A cappella-only worship or instrumentally-accompanied worship are matters of opinion, often based on personal preference and certainly based on interpretation of scripture rather than scripture itself. And where matters of opinion regarding worship and Christian living come into play, the guiding principles are found in Romans 14. These are disputable matters; matters of conscience. It would be just as wrong for an a cappella-only advocate to worship with instrumental accompaniment as it would be for me to condemn that person for calling unclean what I believe God has never called unclean. Both of us would be violating our consciences.
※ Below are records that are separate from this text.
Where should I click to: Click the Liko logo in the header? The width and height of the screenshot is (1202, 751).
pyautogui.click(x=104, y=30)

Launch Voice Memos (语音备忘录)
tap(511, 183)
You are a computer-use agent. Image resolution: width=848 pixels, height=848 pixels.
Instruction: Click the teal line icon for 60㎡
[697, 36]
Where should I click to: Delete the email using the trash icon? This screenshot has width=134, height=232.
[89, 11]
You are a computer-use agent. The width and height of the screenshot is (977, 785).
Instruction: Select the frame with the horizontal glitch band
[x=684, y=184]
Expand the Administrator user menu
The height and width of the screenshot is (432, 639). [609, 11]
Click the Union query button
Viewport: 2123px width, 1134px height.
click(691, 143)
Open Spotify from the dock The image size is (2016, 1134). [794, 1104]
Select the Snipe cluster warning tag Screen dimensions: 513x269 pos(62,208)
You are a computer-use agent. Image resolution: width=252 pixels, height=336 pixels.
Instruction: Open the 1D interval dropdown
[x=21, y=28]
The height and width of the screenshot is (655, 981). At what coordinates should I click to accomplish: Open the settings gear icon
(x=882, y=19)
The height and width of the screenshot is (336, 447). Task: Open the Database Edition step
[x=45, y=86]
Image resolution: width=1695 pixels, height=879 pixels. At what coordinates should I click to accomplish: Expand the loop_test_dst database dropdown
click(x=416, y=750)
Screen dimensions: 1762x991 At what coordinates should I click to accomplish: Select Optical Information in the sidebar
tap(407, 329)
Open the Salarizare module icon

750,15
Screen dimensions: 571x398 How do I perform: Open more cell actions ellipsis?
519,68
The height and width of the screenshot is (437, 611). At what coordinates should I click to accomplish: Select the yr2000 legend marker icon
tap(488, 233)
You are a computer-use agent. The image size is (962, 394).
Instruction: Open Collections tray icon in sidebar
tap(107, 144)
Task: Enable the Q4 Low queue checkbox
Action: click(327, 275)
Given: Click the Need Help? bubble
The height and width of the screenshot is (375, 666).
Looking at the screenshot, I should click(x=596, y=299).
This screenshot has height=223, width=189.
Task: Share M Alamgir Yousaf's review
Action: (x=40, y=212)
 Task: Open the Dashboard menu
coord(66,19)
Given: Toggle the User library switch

We can disagree on this matter. We can still serve and worship God within our consciences intact and please Him. But we cannot please Him by going beyond what His word says, turning our preferences into doctrines attributed to Him, or judging and condemning others for violating our own doctrines-of-conscience.
These are all the things I can say about a cappella music and worship. There are a lot of things I can’t say, because they aren’t in scripture, rooted in scripture, or rooted in the unchanging nature of God. So it’s just best not to say them, isn’t it?
I write this while listening to my iPhone app “Ambiance,” specifically the “Large Wind Chime” (possibly recorded at the world’s largest tuned windchime in Eureka Springs, AR?). It is beautiful and haunting and awe-inspiring music, and if you think about it, powered by the wind at God’s whim. It’s the sound of God playing a musical instrument made by man.